Фрагмент текста:
Их предлагают также отнести к общей категории «незнаменательных слов», но и тут область незнаменательных слов пересекается с областью этого фонда лишь частично, поскольку в класс незнаменательных слов входят, например, предлоги, на подобные частички не разлагающиеся и имеющие иную языковую историю.

Значительное число этих единиц вводят в классы местоимений и частиц. И здесь, однако, мы можем найти исключения. В частности, не из таких частиц состоят [кто]-нибудь, пусть, пускай, нехай.

Например, в составе «Словника частиц», представленного в «Словаре русских частиц» Э. Шимчук и М. Щур [Шимчук, Щур 1999: 24], мы находим частицы, не восходящие к этому фонду: буквально, вправду, впрямь, вообще, исключительно, попросту и т. д.

Наконец, некоторые первичные частички часто выступают в роли союзов. Но исключений достаточно и тут. Возьмем хотя бы союз хотя. И класс междометий тоже включает в себя значительное число таких частиц. И тоже не совпадает с ними полностью, например: Ах!, Ох!, Увы! и т. д.

Предельно простая фонетическая структура многих таких элементов – а они состоят либо из одного гласного (V), либо из комплекса: консонант + вокал (CV)[2 - Замечание, сделанное 30 лет тому назад А Н. Савченко [Савченко 1974/2003: 141] о том, что корни, оканчивающиеся на гласную, есть только в праиндоевропейском языке у местоимений, в дальнейшем – на протяжении данной книги – еще будет обсуждаться.] – может привести к мысли о их таксономическом соответствии слогам языка. Но и это неверно, так как существуют слоги, не имеющие аналога среди фонда таких частичек, однако знаменательные слова распадаются на них легко, например: хо-ро-шо.

Что сделать:
1. Продублируйте без изменений часть отрывка о частицах: всё от слов «Например, в составе» и вниз до слов «Увы! и т. д.».
2. Допишите следующую часть отрывка о частицах, начав сразу после его последнего предложения.

Данные упражнения:
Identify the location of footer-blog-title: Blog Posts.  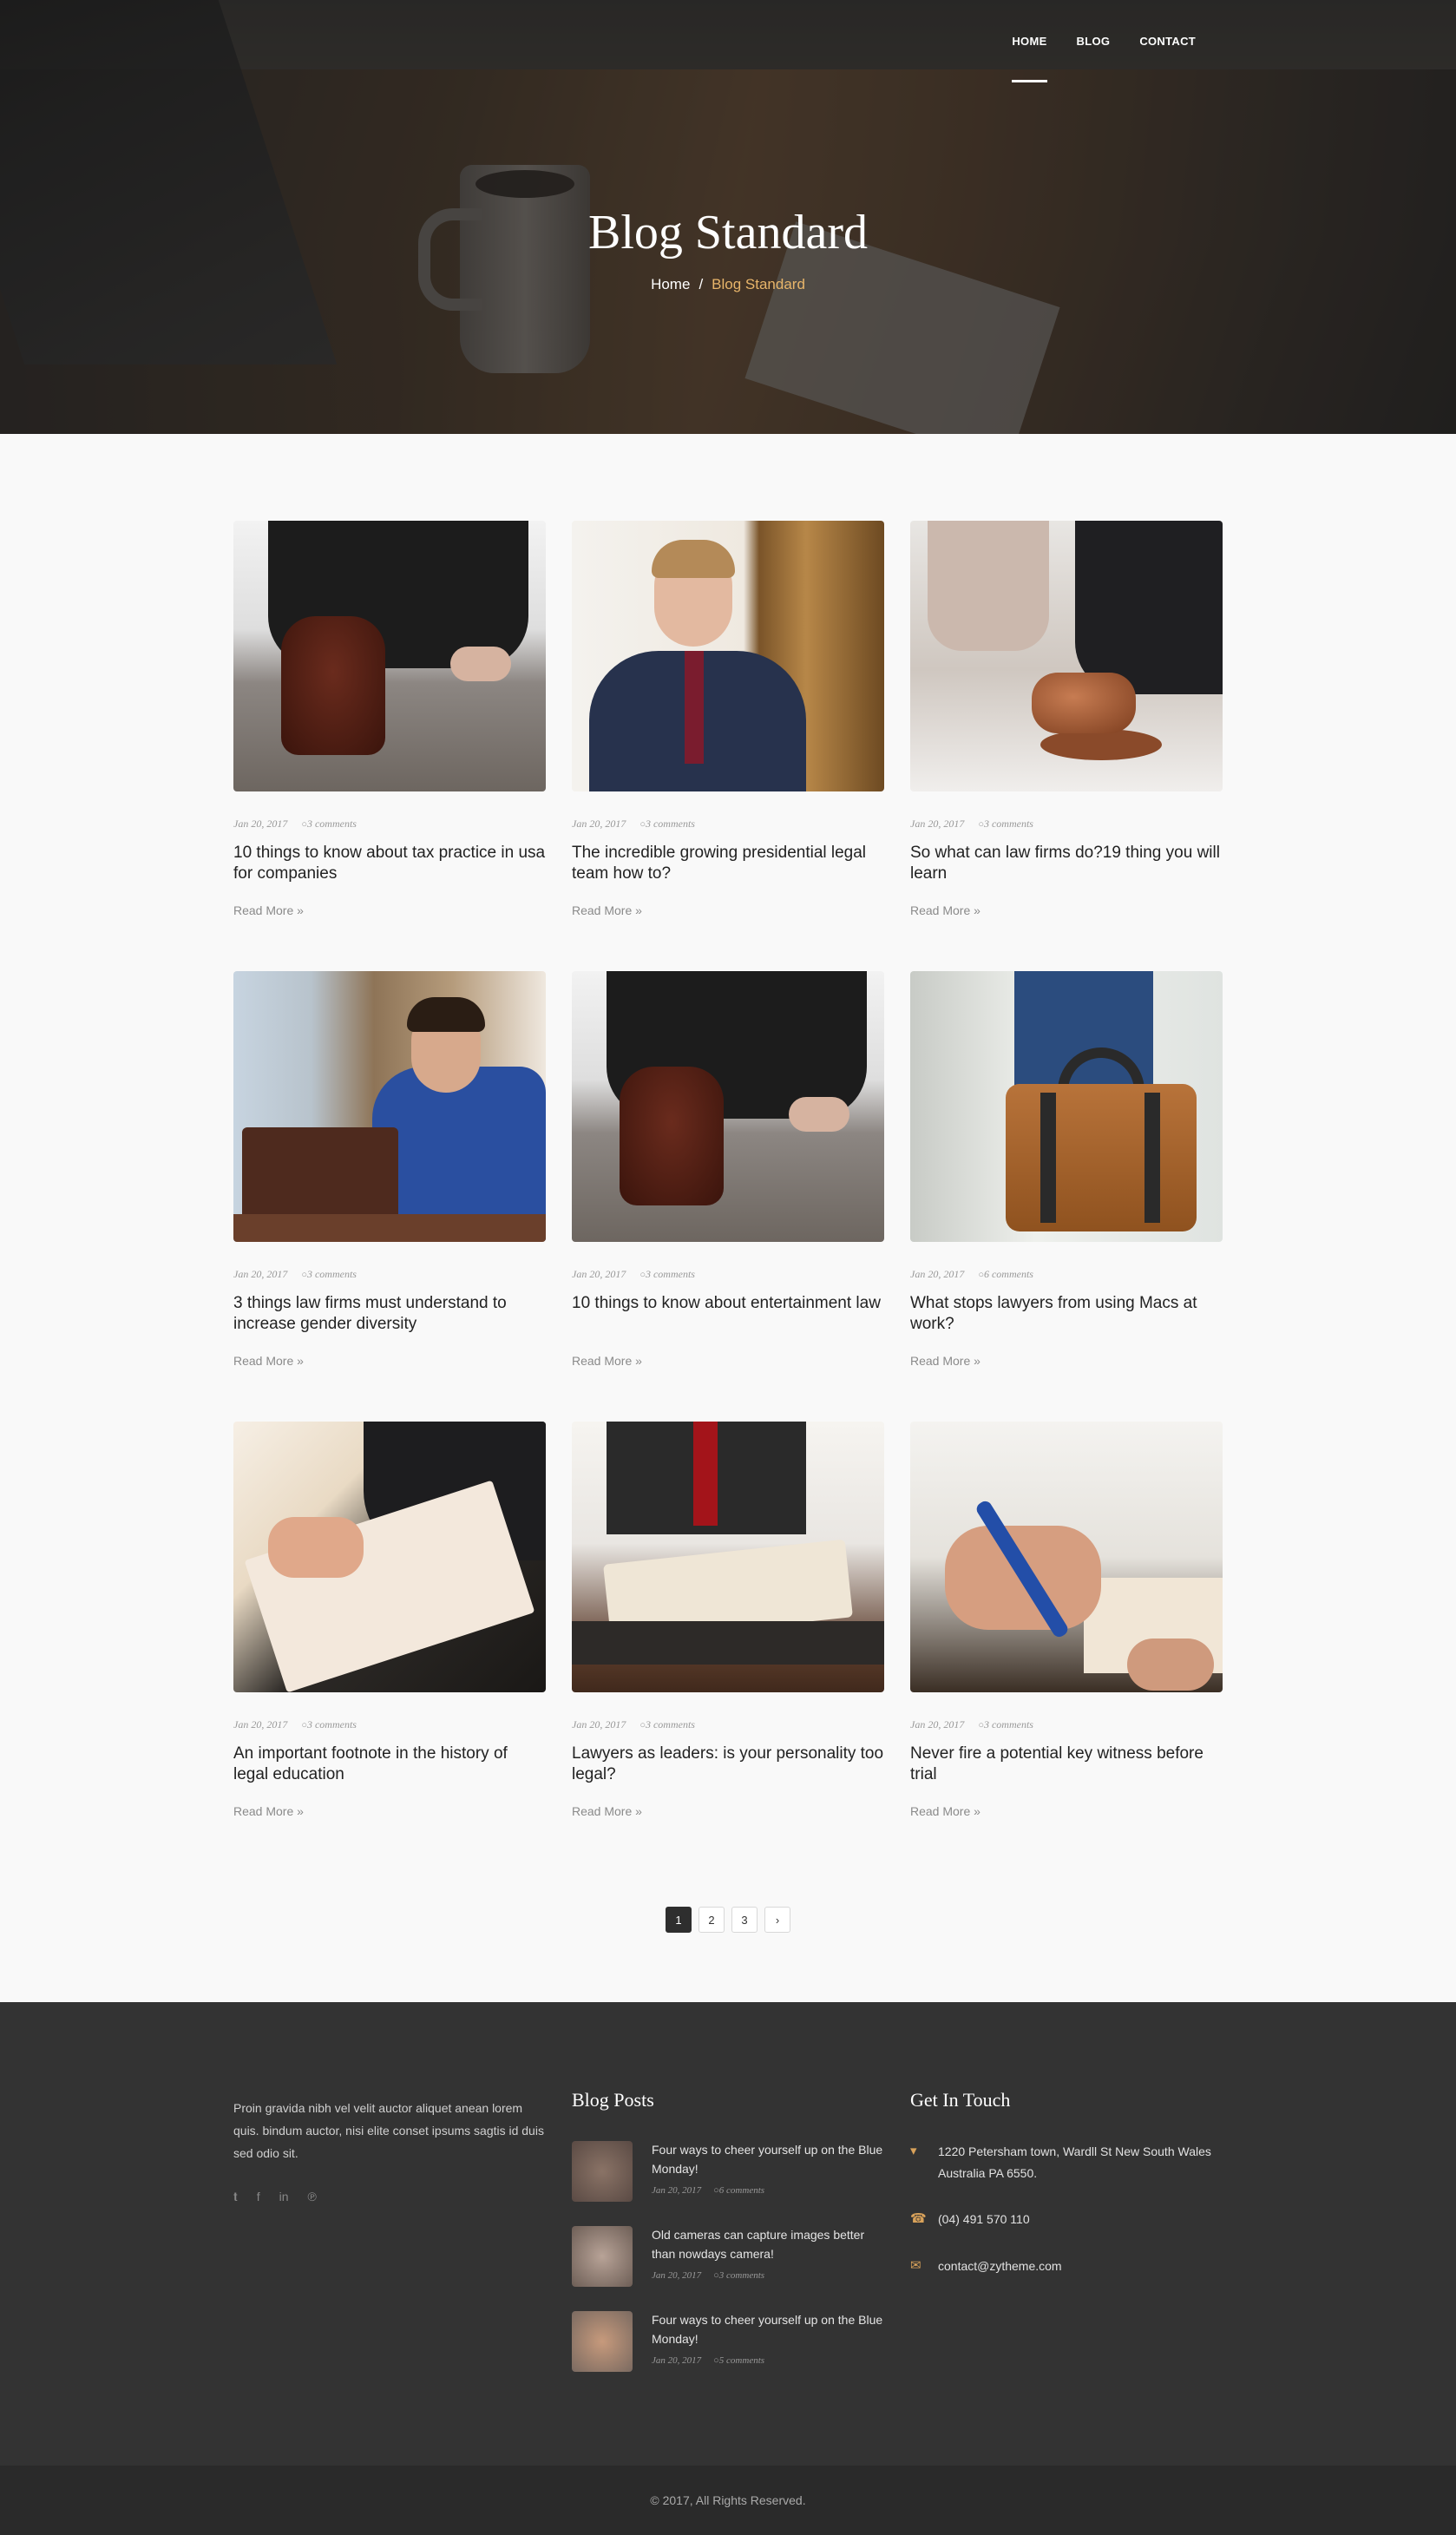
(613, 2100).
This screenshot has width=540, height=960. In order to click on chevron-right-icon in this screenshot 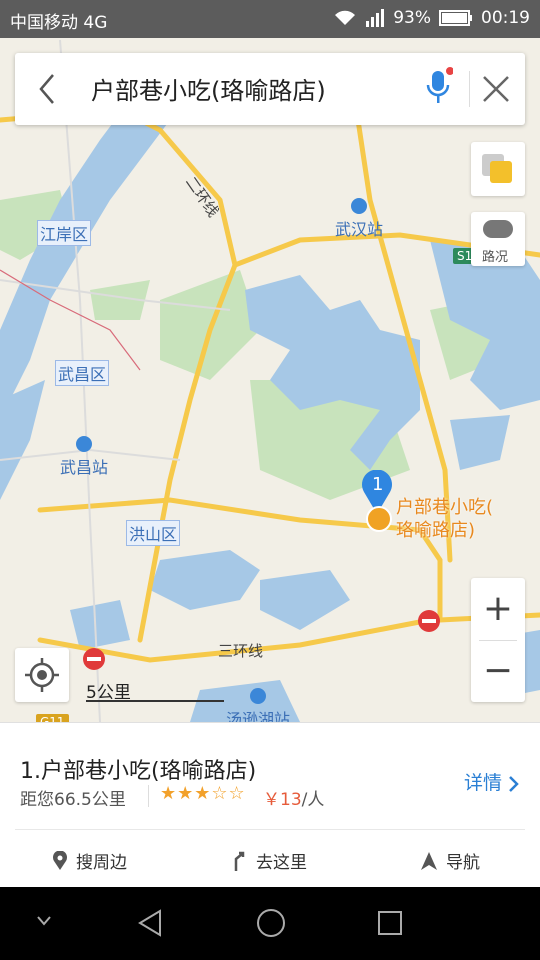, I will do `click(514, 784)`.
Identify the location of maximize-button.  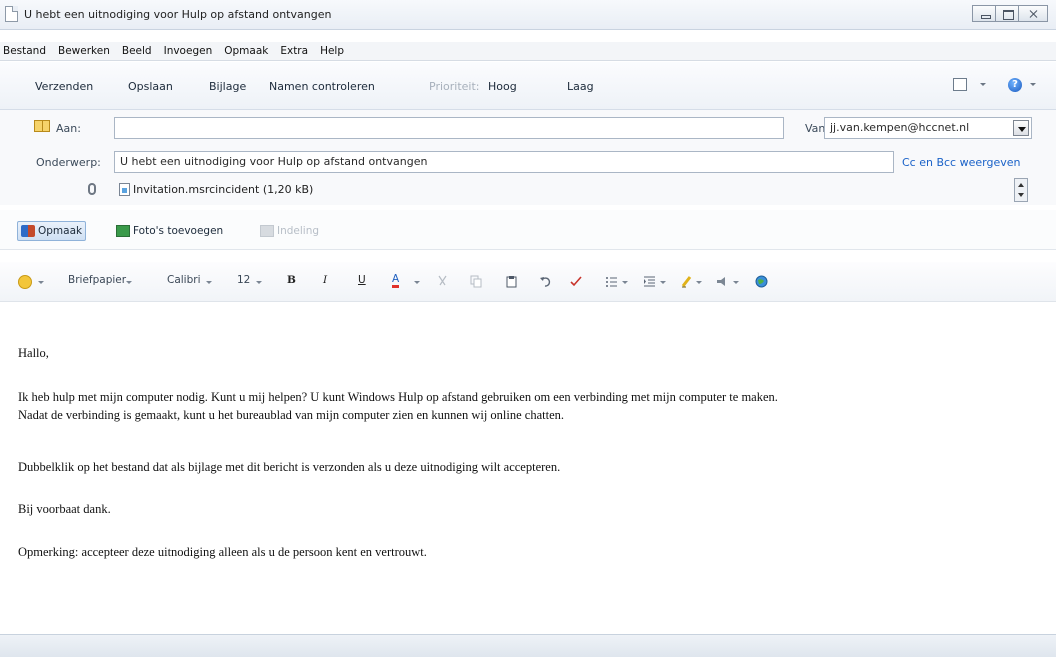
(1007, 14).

Ответы по номерам:
1.
Например, в составе «Словника частиц», представленного в «Словаре русских частиц» Э. Шимчук и М. Щур [Шимчук, Щур 1999: 24], мы находим частицы, не восходящие к этому фонду: буквально, вправду, впрямь, вообще, исключительно, попросту и т. д.

Наконец, некоторые первичные частички часто выступают в роли союзов. Но исключений достаточно и тут. Возьмем хотя бы союз хотя. И класс междометий тоже включает в себя значительное число таких частиц. И тоже не совпадает с ними полностью, например: Ах!, Ох!, Увы! и т. д.

2.
Традиционно подобные «частички» относили к частицам. Однако, как мы уже показывали, в разряд частиц языка входят слова совсем другого происхождения. Англоязычная традиция, например, называет частицами (particles) и глагольные «расширения» типа off, up, over и т. д. Например:

a. John picked up the book

b. John picked the book up [Gries 1999].

Эпиграфом к специальной статье, посвященной частицам и их «грамматике», Г. Дункель [Дункель 1992] поставил удачные слова К. Бругмана: «Праиндоевропейские частицы с точки зрения их этимологии, формальных признаков и исходного значения в массе своей остаются в большей или меньшей степени неясными». Далее Г. Дункель пишет о назревшей необходимости реинтерпретировать многие частицы – «не только морфологически, но и семантически». Однако и он включает класс частиц в уже существующий набор индоевропейских классов морфем: корни (К), суффиксы (С) и окончания (О). К частицам он относит также превербы и предлоги. На ряде важных положений Г. Дункеля, в частности о позиционном распределении частиц и о правилах их комбинирования, я остановлюсь в дальнейшем. Важно сейчас отметить, что он находит «совершенно не поддающиеся анализу формы (*r, *gho, *no/ne)» [Дункель 1992: 17] и что «именно здесь мы доходим до наиболее раннего пласта» [Там же]. Понимая, что частицы представляют собой некий, по сути, неясный для таксономии класс (см. об этом ниже), Г. Дункель все же придерживается наиболее удобной теории – частицы есть нечто «застывшее», и осторожно называет «преувеличением» более крайние точки зрения на них – например, Г. Швицера: «Для развития древнейших частиц более поздние частицы, которые явно представляют собой окаменевшие падежные и глагольные формы, не могут служить аналогией», – а также считает преувеличением гипотезу об изначальной односложной структуре частиц (гипотеза излагается у Г. Дункеля без ссылки. – Т. Н.), которая привела бы «к необходимости признать, что все двусложные частицы являются фактически производными (т. е. представляют собой цепочку частиц)» [Дункель 1992: 23].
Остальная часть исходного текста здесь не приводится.